Saturday, 16 July 2011

A year on Neptune


It has been one Neptune year – or about 165 Earth years – since astronomers first observed the most distant planet from the sun.
Neptune’s existence was suspected, but not confirmed until September 23, 1846 by German Astronomer Johann Galle.  It wasn’t until a fair few years later that it was named Neptune, after the Roman God of the Sea.
Actually, it was that genius Galileo Galilea that first spotted Neptune more than 200 years earlier, but wrongly assumed it was a star. (If you weren’t dead, you’d be gutted, small mercies I suppose.)
 Galileo has always fascinated me; he was born in Pisa in 1564, one of six children. His dad was a famous musician/composer of his time.  Two of his siblings did not make it past infancy, and he was going to pursue a career in the priesthood, but his father urged him to get a degree instead. Interesting, considering what happened to him.
In his career as a physicist, astronomer, mathematician and philosopher, he made improvements to the telescope, discovered the four largest satellites of Jupiter and began the work on the analysis of sunspots. Oh, and discovered Neptune…not bad really.
He jumped into the limelight over his heliocentric views, going against the geocentric grain of Catholic belief that the Earth was the centre of the universe. After 1610 Galileo began publically supporting his views that it was, in fact, the Sun that sat in the centre spot. He met with bitter opposition from clerics and astronomers, and was denounced to the Roman Inquisition, who in turn warned him to change or stay silent about is ideas.
He promised he would, but like any other freethinking, self respecting liberal minded rebel from the history books, went completely back on his word. In 1632 he was tried by the inquisition, found “vehemently suspect of heresy”, forced to recant and spent the rest of his life under house arrest until he died in Jan 1642.
Ironic that the word Catholic means Universal, and that Galileo is now commonly referred to as the father of Modern Science, not least by the remarkable theoretical physicist Steven Hawkins.
I don’t want to throw stones at the Catholic Church for its idiotic presumption of past. The Vatican have now more than made up for their closed minded (scientific at least) views. In 2008, the Chief of the Vatican’s Observatory (established 1891; another irony) Fr. Jose Gabriel Funes told a reporter that extra-terrestrial life “is possible, even if until now, we have no proof.”  The 48-year old Argentine, still Chief today, went on to say that there was no tension between the Catholic faith and belief in aliens.
"Just as there is a multiplicity of creatures over the earth, so there could be other beings, even intelligent, created by God. This is not in contradiction with our faith, because we cannot establish limits to God's creative freedom."
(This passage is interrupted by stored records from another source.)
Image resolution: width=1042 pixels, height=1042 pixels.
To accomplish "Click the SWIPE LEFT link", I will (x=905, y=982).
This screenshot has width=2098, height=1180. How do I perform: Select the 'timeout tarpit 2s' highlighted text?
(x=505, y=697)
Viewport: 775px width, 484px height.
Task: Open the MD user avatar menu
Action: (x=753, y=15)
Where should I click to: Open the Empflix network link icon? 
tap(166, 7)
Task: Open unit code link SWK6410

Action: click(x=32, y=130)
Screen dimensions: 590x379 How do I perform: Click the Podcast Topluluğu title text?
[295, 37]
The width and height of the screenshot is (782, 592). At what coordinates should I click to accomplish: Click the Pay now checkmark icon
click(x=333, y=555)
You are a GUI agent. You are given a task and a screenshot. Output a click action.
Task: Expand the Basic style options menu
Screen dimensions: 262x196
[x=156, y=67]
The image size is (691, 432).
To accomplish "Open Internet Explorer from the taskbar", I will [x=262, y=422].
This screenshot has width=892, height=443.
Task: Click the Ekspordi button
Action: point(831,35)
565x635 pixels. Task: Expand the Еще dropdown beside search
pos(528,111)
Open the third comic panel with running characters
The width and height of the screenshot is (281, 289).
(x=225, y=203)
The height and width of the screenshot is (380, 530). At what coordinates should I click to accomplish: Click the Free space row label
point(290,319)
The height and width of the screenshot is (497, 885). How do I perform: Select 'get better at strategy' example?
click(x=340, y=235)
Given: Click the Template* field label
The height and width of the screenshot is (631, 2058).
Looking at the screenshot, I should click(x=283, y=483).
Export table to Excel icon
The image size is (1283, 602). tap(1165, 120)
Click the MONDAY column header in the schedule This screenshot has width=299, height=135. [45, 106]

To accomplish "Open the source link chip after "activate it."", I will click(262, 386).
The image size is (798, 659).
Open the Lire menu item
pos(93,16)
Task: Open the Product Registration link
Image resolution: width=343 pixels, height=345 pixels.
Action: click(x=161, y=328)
Suck on that Steven Dawkins!
Because if there is a God – why would it be bothered that you found out just how infinite it was? Perhaps a modest God would like to keep things under wraps a little, but then why would a modest God make commandments?  Truth is I have never understood why Religion has disputed science. Science shows to me that there is infinite intelligence in operation all around me. There is nothing more divine than a strand of DNA, it has God’s fingerprint all over it.
But I suppose the argument really breaks down to how you define God. If you define God as an abstract father figure with homicidal jealous tendencies and mood swings of plague proportions, I suppose it is not a leap of faith to believe such a role model would want you to stay ignorant of truth.
Thankfully there is more than one way to define a deity.
Timothy Leary said the Universe was an intelligence test. He also said: “we are dealing with the best educated generation in history. But they’ve got a brain dressed up with nowhere to go.”
Maybe it’s going to take longer than a year on Neptune to change that.